If I have a single vROps license and want to apply it across my entire vSphere environment, license management with vROps is easy. Go into Administration - Management - Licensing and click the ADD button. The licenses will be automatically consumed by the ESXi Hosts in your environment. Specifically, the number of CPU Cores on those ESXi Hosts. I have six ESXi Hosts and a total of 28 CPU Cores running on them, it looks like this.
VMware defines a Portable License Unit (PLU) as a CPU or 15 OSI. PLU methodology allows you to apply licenses to collect from endpoints on-prem or in the Cloud, without conversion. More details can be found here: https://www.vmware.com/content/dam/digitalmarketing/vmware/en/pdf/products/vrealize/vmware-vrealize-suite-vcloud-suite-licensing-packaging-whitepaper.pdf
This gets a little trickier when you have multiple licenses. Say for example, you've licensed the majority of your environment with vROps Advanced and a smaller portion of it with vROps Enterprise. How do you apply and consume these licenses? The answer: license groups! Formal documentation can be found here: https://docs.vmware.com/en/vRealize-Operations-Manager/8.3/com.vmware.vcom.core.doc/GUID-037C3F76-1AE7-4BD8-AA29-A4C12E9C0E55.html
License groups allow you to partition your vSphere environment out into groups you want to apply licenses to. For example, if you have a group of Clusters you want to apply vROps Advanced to and another group of Clusters you want to license with vROps Enterprise, you'll use license groups.
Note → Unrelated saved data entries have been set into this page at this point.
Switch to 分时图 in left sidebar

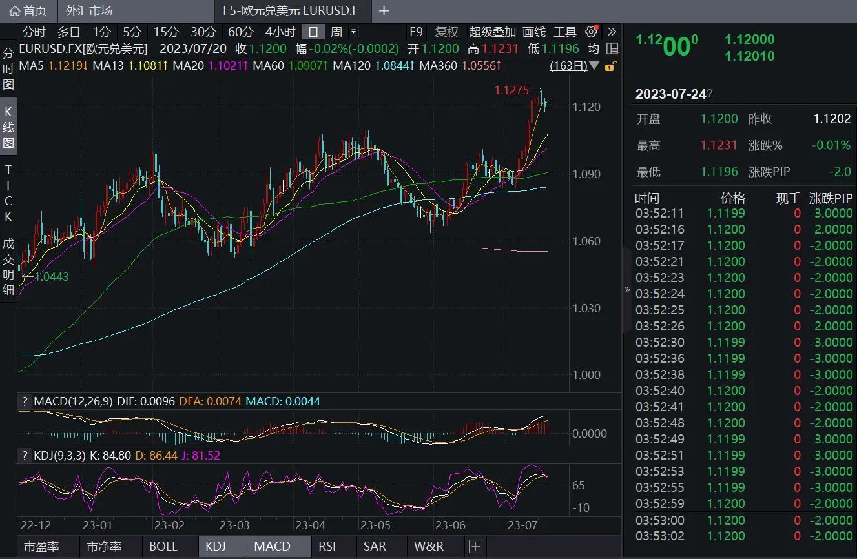point(8,68)
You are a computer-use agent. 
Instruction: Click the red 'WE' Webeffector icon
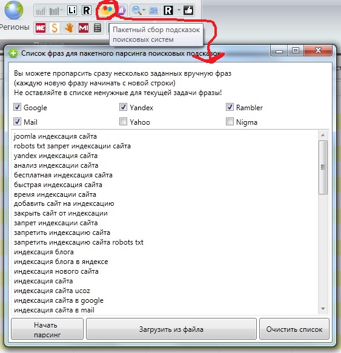click(x=41, y=28)
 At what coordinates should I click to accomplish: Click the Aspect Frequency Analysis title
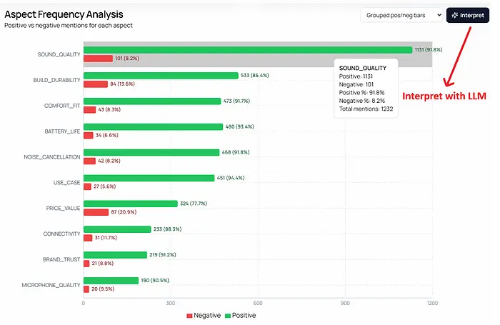click(x=64, y=14)
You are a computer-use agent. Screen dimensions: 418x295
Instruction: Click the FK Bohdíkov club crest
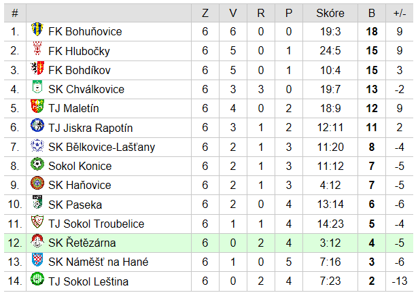[37, 68]
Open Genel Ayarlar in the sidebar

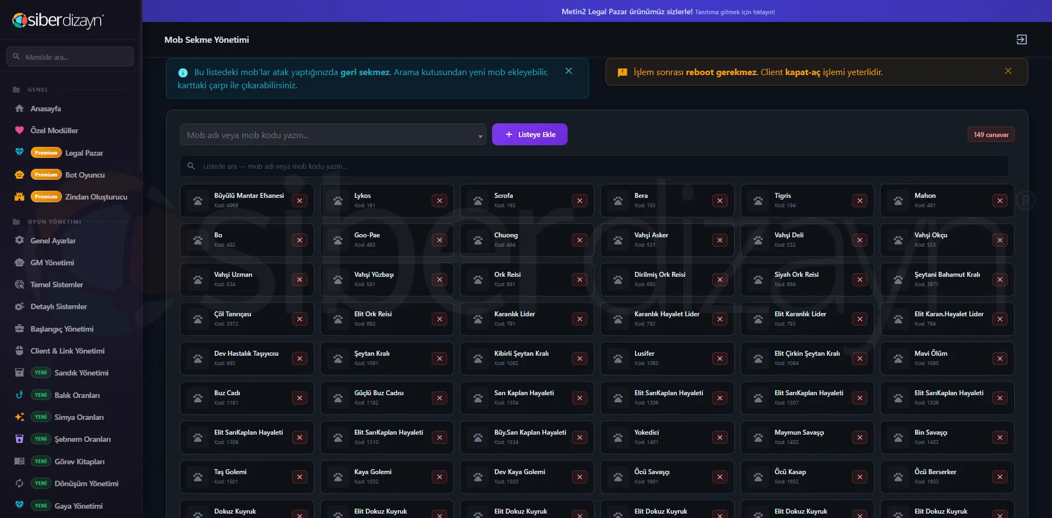tap(53, 241)
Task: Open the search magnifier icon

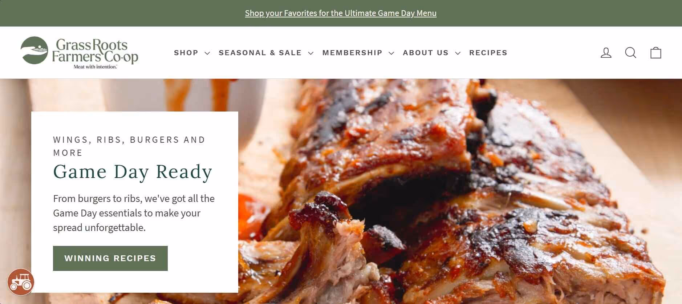Action: tap(630, 53)
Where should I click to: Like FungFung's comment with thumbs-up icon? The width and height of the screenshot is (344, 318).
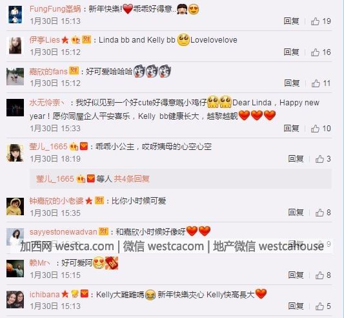point(315,21)
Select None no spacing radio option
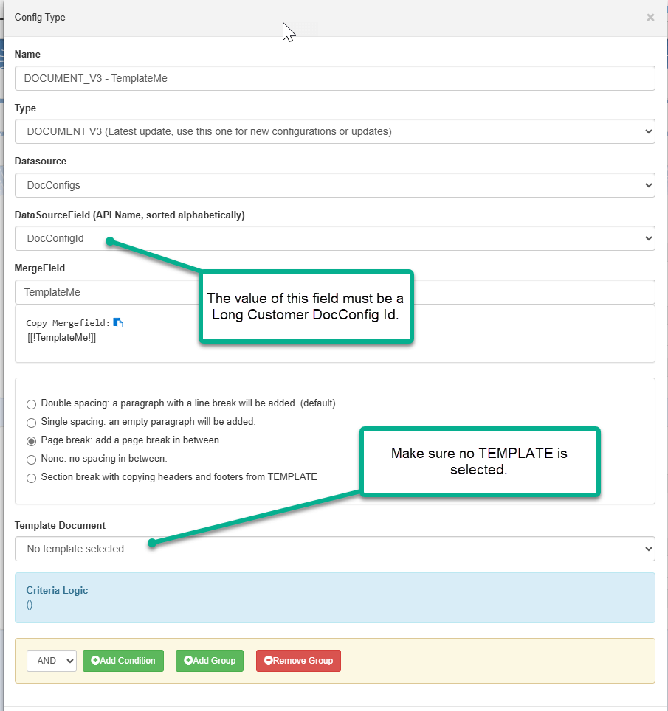The width and height of the screenshot is (668, 711). 31,459
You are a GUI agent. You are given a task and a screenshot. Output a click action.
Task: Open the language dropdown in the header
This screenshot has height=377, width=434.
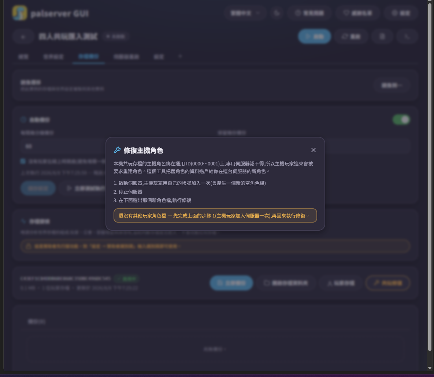click(x=245, y=13)
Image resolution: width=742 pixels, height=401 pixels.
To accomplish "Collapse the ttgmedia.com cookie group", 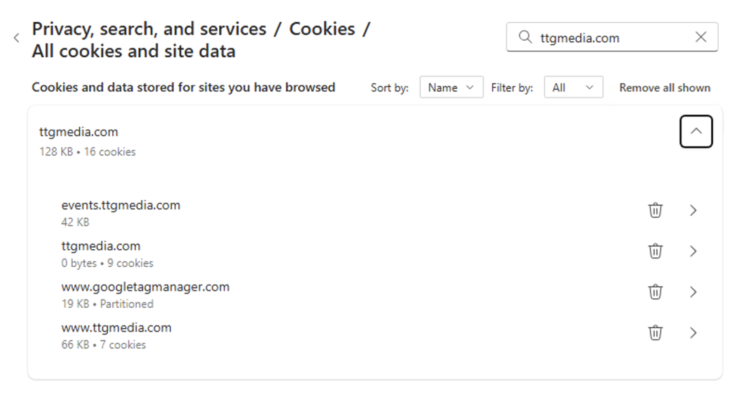I will [696, 131].
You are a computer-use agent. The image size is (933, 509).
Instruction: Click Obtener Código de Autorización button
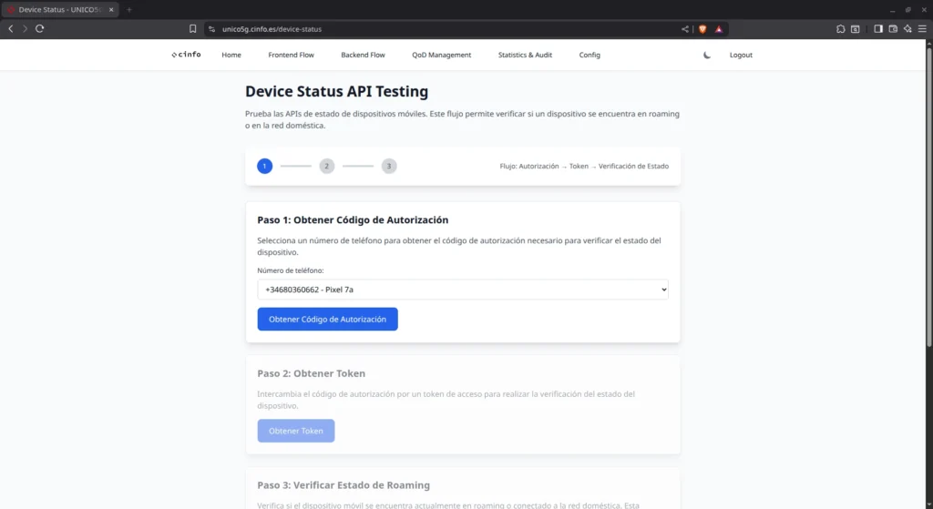(327, 320)
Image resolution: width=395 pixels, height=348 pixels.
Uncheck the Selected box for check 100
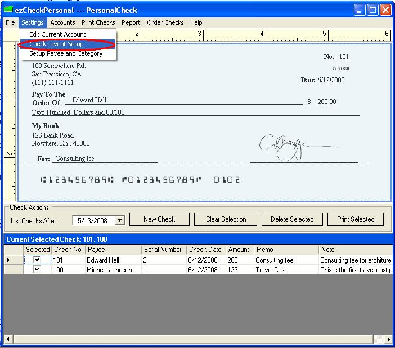38,270
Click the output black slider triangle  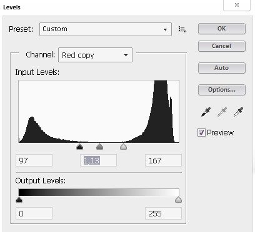click(19, 200)
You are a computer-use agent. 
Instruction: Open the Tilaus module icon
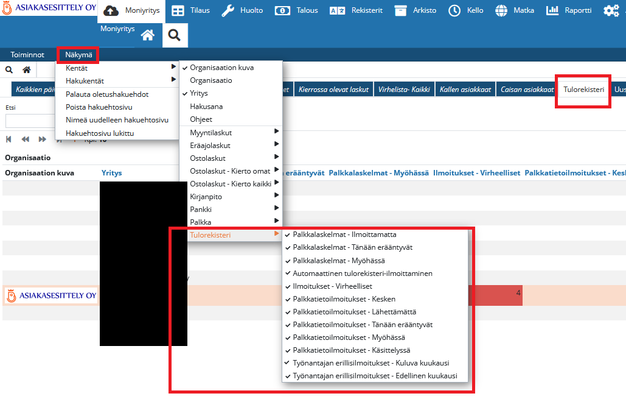point(178,11)
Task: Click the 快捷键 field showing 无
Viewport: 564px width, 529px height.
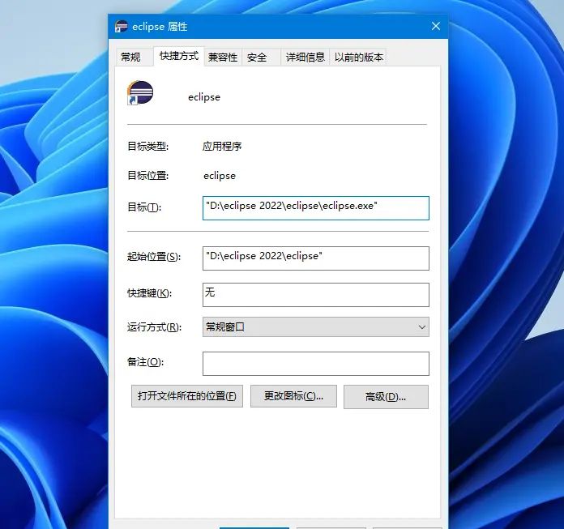Action: pos(315,294)
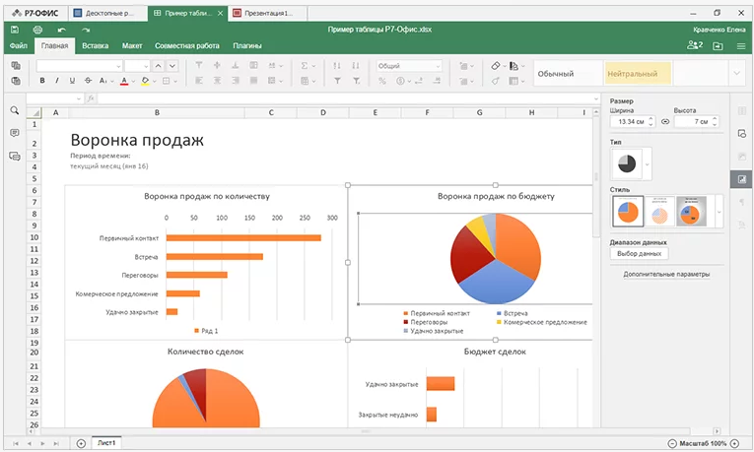This screenshot has height=452, width=754.
Task: Click the Выбор данных button
Action: 640,254

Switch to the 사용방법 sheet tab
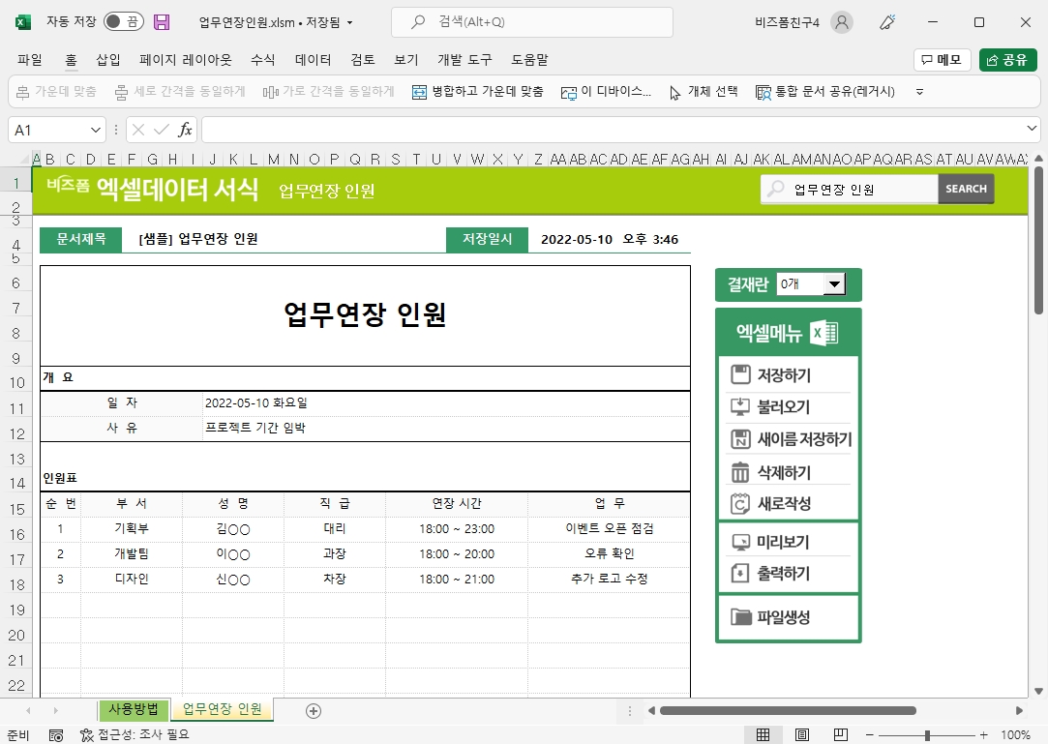click(134, 709)
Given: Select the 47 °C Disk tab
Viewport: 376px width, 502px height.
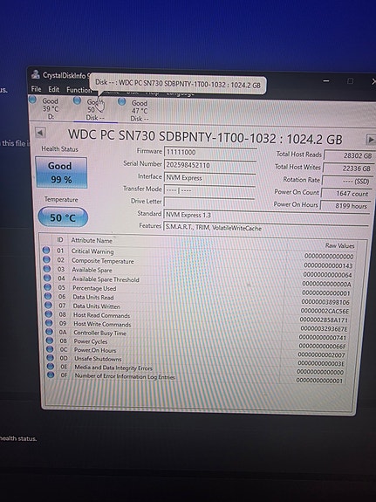Looking at the screenshot, I should [x=140, y=111].
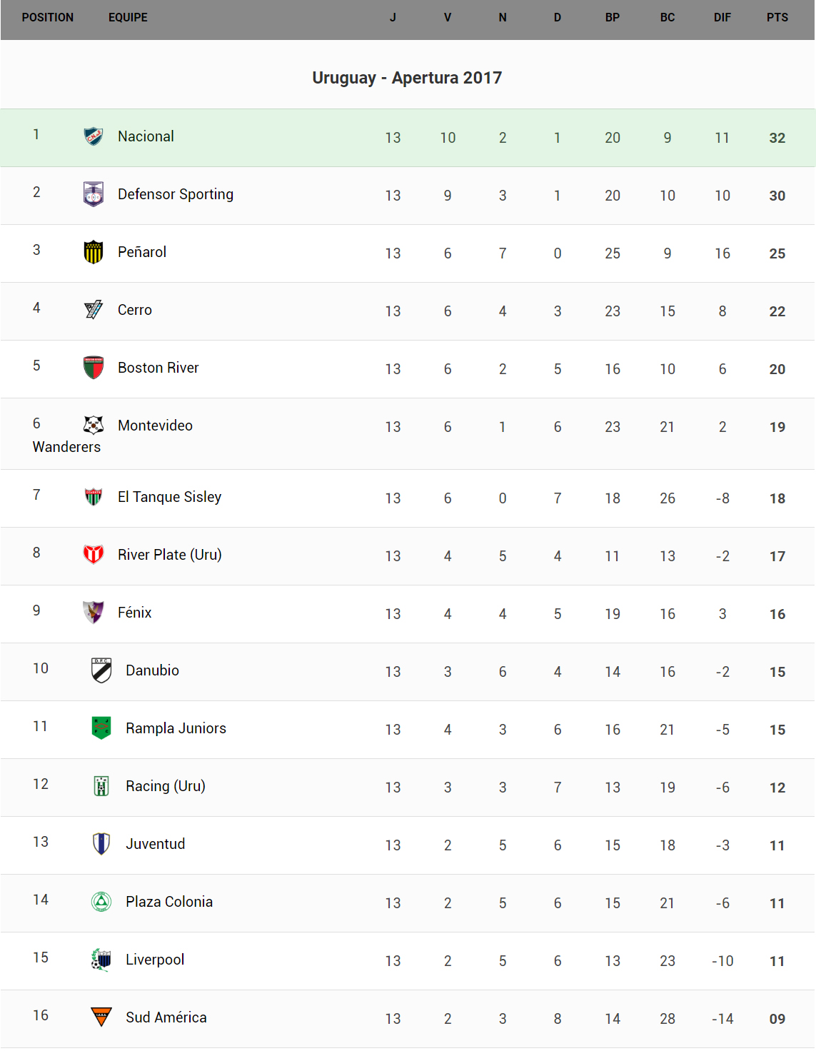Click the Peñarol striped shield icon
The image size is (816, 1051).
pos(94,252)
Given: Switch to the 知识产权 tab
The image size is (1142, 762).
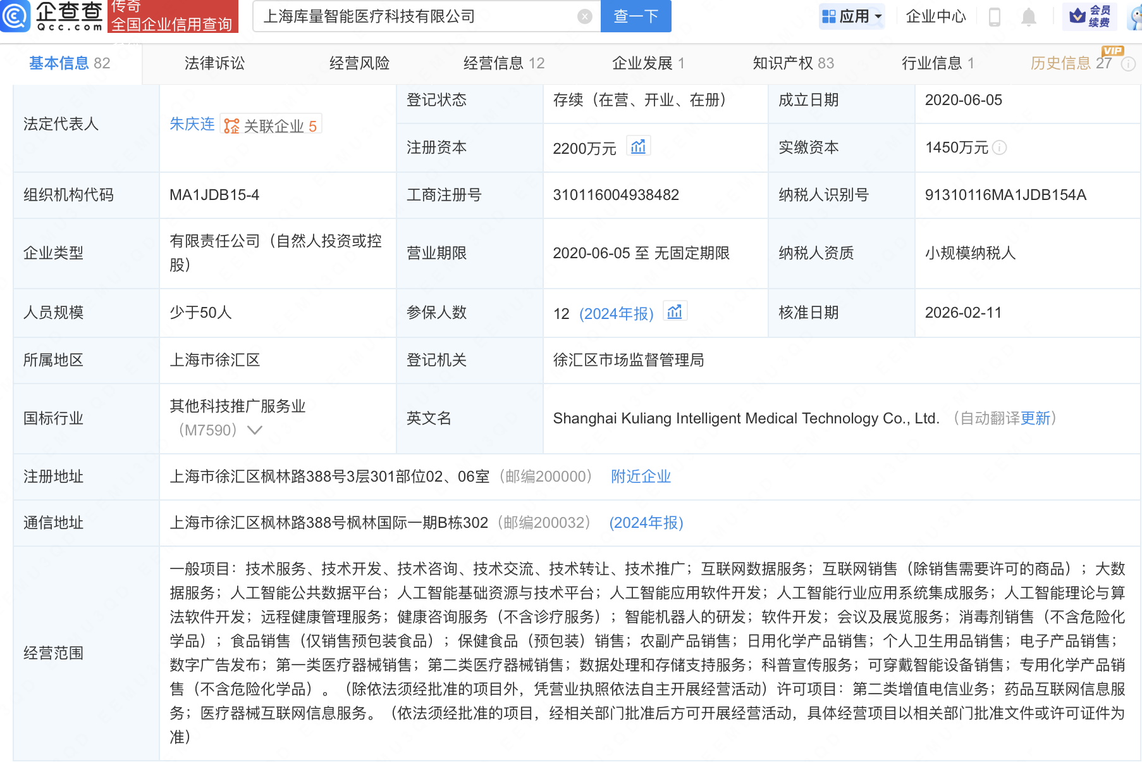Looking at the screenshot, I should [x=793, y=63].
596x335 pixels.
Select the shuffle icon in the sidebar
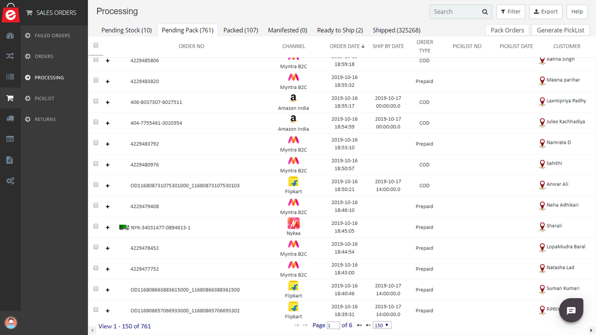pos(10,56)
First, add your licenses via Administration - Management - Licensing - License Keys - ADD. Next let's create the License Groups.
I have two Clusters, I'm going to create a License Group for each and apply license accordingly. My first Cluster is called RegionA01-COMP01, go to Administrations - Management - Licensing - License Groups then click ADD. Give your License Group a name, mine is Cluster RegionA01-COMP01. Select the license that you want to apply to this group of objects, I'll use the vROps Advanced license for this group.
Click NEXT and define group membership. Lots of flexibility there, but I'll define mine to be all ESXi Hosts child objects of Cluster RegionA01-COMP01.
Click NEXT to review group membership then click FINISH.
I've done the same for my other Cluster, RegionA01-COMP02, but applied the vROps Enterprise license to it. The License Group tab now looks like this.
Cluster RegionA01-COMP01 has 4 total members and is consuming 20 licenses. The 4 ESXi Hosts in that license group have a total of 20 CPU Cores, here they are.
Cluster RegionA01-COMP02 has 2 members with a total of 8 CPU Cores, they are shown here.
Back at the main Licensing tab, I now see both my vROps Advanced and vROps Enterprise licenses and how much of each is being consumed.
This is just one use case for License Groups, there are many more. Say for example, you'd like to exclude certain non-production Clusters or ESXi Hosts from consuming licenses, you can do this with license groups.
Here, I'll exclude a single development ESXi Host from my license group as I don't want to waste a license on it.
This is a 4 CPU Core ESXi Host, so my license usage has gone from 20 to 16.
You can do this same thing based on Datacenters, Clusters, etc. vROps doesn't have a way to stop consuming data from these objects though, so you'll still see them in vROps, but you'll be made aware they aren't licensed.
Hey Brock,
Is there any way to get vrops license information from cli?
my vRealize Operations (vROps) web interface has stopped working.
and The key is not available in my bc support portal
Hi, great article. A doubt in Aria, are the types of licensing verification the same?